Swap every "computer-use agent" in the rows below for "screen assistant" and give all the rows back with nothing else changed.

====== PROVIDED MATERIAL

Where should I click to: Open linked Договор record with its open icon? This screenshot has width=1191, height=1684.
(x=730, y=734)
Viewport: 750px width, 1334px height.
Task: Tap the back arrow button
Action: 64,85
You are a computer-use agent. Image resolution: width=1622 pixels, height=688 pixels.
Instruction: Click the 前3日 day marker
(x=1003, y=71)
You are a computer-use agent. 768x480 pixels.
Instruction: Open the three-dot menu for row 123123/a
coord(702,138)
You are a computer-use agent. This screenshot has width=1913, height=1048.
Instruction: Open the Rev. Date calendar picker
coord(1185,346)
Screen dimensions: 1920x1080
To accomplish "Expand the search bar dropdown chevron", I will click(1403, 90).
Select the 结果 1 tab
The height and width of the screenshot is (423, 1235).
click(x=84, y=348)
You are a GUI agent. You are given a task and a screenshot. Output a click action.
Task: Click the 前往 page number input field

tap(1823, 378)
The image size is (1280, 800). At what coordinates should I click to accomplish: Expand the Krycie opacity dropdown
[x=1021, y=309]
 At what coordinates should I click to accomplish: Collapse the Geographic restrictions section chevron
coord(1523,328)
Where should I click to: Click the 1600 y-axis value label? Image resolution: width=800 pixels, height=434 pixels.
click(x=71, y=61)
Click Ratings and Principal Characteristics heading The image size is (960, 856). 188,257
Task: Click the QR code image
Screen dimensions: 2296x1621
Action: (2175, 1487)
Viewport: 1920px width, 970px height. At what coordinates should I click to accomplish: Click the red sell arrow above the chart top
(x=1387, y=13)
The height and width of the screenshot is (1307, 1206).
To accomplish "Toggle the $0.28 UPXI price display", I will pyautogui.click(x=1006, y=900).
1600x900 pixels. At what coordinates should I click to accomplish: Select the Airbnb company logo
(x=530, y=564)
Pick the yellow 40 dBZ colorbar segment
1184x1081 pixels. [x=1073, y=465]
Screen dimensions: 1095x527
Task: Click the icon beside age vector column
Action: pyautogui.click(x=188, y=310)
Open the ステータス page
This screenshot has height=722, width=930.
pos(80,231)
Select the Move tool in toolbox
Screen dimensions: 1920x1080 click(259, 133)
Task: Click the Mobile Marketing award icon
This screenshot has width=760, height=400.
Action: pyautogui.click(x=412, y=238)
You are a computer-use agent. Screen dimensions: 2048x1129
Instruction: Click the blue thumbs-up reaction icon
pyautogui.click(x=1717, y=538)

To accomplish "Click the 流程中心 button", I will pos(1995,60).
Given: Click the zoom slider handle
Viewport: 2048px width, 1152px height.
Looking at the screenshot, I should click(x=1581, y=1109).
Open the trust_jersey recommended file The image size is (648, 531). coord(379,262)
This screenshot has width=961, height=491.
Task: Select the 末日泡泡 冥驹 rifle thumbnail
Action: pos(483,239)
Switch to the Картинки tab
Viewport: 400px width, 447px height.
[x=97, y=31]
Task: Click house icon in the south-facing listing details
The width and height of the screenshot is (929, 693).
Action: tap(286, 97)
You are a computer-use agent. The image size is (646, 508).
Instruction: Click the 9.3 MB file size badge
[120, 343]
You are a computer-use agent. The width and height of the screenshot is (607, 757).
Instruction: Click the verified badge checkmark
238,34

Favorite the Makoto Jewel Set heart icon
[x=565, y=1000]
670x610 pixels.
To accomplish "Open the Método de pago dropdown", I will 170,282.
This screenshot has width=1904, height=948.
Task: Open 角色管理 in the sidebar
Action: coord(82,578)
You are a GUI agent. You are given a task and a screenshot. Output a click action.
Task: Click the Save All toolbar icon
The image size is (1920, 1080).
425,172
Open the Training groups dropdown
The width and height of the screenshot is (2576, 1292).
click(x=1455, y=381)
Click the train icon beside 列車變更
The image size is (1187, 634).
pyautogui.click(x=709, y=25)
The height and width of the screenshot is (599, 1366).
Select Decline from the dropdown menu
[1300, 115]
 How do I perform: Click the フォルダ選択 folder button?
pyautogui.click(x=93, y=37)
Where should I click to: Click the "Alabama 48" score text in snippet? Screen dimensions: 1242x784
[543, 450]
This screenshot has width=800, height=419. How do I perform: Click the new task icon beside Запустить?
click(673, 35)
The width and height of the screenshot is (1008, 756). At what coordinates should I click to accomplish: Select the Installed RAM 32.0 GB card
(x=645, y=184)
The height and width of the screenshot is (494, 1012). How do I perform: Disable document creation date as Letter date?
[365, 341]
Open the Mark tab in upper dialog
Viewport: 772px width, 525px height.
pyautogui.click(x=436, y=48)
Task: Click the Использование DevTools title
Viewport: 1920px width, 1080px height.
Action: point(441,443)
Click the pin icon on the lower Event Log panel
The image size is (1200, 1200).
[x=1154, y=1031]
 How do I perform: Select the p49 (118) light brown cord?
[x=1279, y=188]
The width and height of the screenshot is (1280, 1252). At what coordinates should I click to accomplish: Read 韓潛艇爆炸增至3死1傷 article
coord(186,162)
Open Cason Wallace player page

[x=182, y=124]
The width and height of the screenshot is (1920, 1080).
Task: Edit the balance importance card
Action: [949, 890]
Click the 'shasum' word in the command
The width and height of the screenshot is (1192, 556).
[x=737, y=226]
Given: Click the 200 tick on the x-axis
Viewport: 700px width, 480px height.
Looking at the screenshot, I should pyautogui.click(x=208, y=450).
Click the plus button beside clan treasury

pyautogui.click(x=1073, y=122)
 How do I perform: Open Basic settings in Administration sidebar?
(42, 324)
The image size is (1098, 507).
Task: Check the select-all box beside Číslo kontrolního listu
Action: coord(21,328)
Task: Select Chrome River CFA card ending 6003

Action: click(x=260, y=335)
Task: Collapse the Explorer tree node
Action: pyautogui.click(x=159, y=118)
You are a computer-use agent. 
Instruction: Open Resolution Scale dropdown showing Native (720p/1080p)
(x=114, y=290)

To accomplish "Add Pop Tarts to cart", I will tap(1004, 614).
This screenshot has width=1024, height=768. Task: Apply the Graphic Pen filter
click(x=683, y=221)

============

→ OUTPUT FOR THIS EXERCISE
Where should I click to: Open linked Договор record with its open icon? This screenshot has width=1191, height=1684.
(x=730, y=734)
Viewport: 750px width, 1334px height.
Task: Tap the back arrow button
Action: 64,85
You are a screen assistant. Image resolution: width=1622 pixels, height=688 pixels.
Instruction: Click the 前3日 day marker
(x=1003, y=71)
You are a screen assistant. 768x480 pixels.
Instruction: Open the three-dot menu for row 123123/a
coord(702,138)
You are a screen assistant. This screenshot has width=1913, height=1048.
Instruction: Open the Rev. Date calendar picker
coord(1185,346)
Screen dimensions: 1920x1080
To accomplish "Expand the search bar dropdown chevron", I will click(1403, 90).
Select the 结果 1 tab
The height and width of the screenshot is (423, 1235).
click(x=84, y=348)
You are a GUI agent. You are given a task and a screenshot. Output a click action.
Task: Click the 前往 page number input field

tap(1823, 378)
The image size is (1280, 800). At what coordinates should I click to accomplish: Expand the Krycie opacity dropdown
[x=1021, y=309]
 At what coordinates should I click to accomplish: Collapse the Geographic restrictions section chevron
coord(1523,328)
Where should I click to: Click the 1600 y-axis value label? Image resolution: width=800 pixels, height=434 pixels.
click(x=71, y=61)
Click Ratings and Principal Characteristics heading The image size is (960, 856). 188,257
Task: Click the QR code image
Screen dimensions: 2296x1621
Action: (2175, 1487)
Viewport: 1920px width, 970px height. At what coordinates should I click to accomplish: Click the red sell arrow above the chart top
(x=1387, y=13)
The height and width of the screenshot is (1307, 1206).
To accomplish "Toggle the $0.28 UPXI price display", I will pyautogui.click(x=1006, y=900).
1600x900 pixels. At what coordinates should I click to accomplish: Select the Airbnb company logo
(x=530, y=564)
Pick the yellow 40 dBZ colorbar segment
1184x1081 pixels. [x=1073, y=465]
Screen dimensions: 1095x527
Task: Click the icon beside age vector column
Action: pyautogui.click(x=188, y=310)
Open the ステータス page
This screenshot has height=722, width=930.
pos(80,231)
Select the Move tool in toolbox
Screen dimensions: 1920x1080 click(259, 133)
Task: Click the Mobile Marketing award icon
This screenshot has width=760, height=400.
Action: pyautogui.click(x=412, y=238)
You are a screen assistant. Screen dimensions: 2048x1129
Instruction: Click the blue thumbs-up reaction icon
pyautogui.click(x=1717, y=538)

To accomplish "Click the 流程中心 button", I will pos(1995,60).
Given: Click the zoom slider handle
Viewport: 2048px width, 1152px height.
Looking at the screenshot, I should click(x=1581, y=1109).
Open the trust_jersey recommended file The image size is (648, 531). coord(379,262)
This screenshot has width=961, height=491.
Task: Select the 末日泡泡 冥驹 rifle thumbnail
Action: pos(483,239)
Switch to the Картинки tab
Viewport: 400px width, 447px height.
[x=97, y=31]
Task: Click house icon in the south-facing listing details
The width and height of the screenshot is (929, 693).
Action: tap(286, 97)
You are a screen assistant. The image size is (646, 508).
Instruction: Click the 9.3 MB file size badge
[120, 343]
You are a screen assistant. The width and height of the screenshot is (607, 757).
Instruction: Click the verified badge checkmark
238,34

Favorite the Makoto Jewel Set heart icon
[x=565, y=1000]
670x610 pixels.
To accomplish "Open the Método de pago dropdown", I will 170,282.
This screenshot has width=1904, height=948.
Task: Open 角色管理 in the sidebar
Action: coord(82,578)
You are a GUI agent. You are given a task and a screenshot. Output a click action.
Task: Click the Save All toolbar icon
The image size is (1920, 1080).
425,172
Open the Training groups dropdown
The width and height of the screenshot is (2576, 1292).
click(x=1455, y=381)
Click the train icon beside 列車變更
The image size is (1187, 634).
pyautogui.click(x=709, y=25)
The height and width of the screenshot is (599, 1366).
Select Decline from the dropdown menu
[1300, 115]
 How do I perform: Click the フォルダ選択 folder button?
pyautogui.click(x=93, y=37)
Where should I click to: Click the "Alabama 48" score text in snippet? Screen dimensions: 1242x784
[543, 450]
This screenshot has width=800, height=419. How do I perform: Click the new task icon beside Запустить?
click(673, 35)
The width and height of the screenshot is (1008, 756). At what coordinates should I click to accomplish: Select the Installed RAM 32.0 GB card
(x=645, y=184)
The height and width of the screenshot is (494, 1012). How do I perform: Disable document creation date as Letter date?
[365, 341]
Open the Mark tab in upper dialog
Viewport: 772px width, 525px height.
pyautogui.click(x=436, y=48)
Task: Click the Использование DevTools title
Viewport: 1920px width, 1080px height.
Action: point(441,443)
Click the pin icon on the lower Event Log panel
The image size is (1200, 1200).
[x=1154, y=1031]
 How do I perform: Select the p49 (118) light brown cord?
[x=1279, y=188]
The width and height of the screenshot is (1280, 1252). At what coordinates should I click to accomplish: Read 韓潛艇爆炸增至3死1傷 article
coord(186,162)
Open Cason Wallace player page

[x=182, y=124]
The width and height of the screenshot is (1920, 1080).
Task: Edit the balance importance card
Action: [949, 890]
Click the 'shasum' word in the command
The width and height of the screenshot is (1192, 556).
[x=737, y=226]
Given: Click the 200 tick on the x-axis
Viewport: 700px width, 480px height.
Looking at the screenshot, I should pyautogui.click(x=208, y=450).
Click the plus button beside clan treasury

pyautogui.click(x=1073, y=122)
 How do I perform: Open Basic settings in Administration sidebar?
(42, 324)
The image size is (1098, 507).
Task: Check the select-all box beside Číslo kontrolního listu
Action: coord(21,328)
Task: Select Chrome River CFA card ending 6003

Action: click(x=260, y=335)
Task: Collapse the Explorer tree node
Action: pyautogui.click(x=159, y=118)
You are a screen assistant. 
Instruction: Open Resolution Scale dropdown showing Native (720p/1080p)
(x=114, y=290)

To accomplish "Add Pop Tarts to cart", I will tap(1004, 614).
This screenshot has width=1024, height=768. Task: Apply the Graphic Pen filter
click(x=683, y=221)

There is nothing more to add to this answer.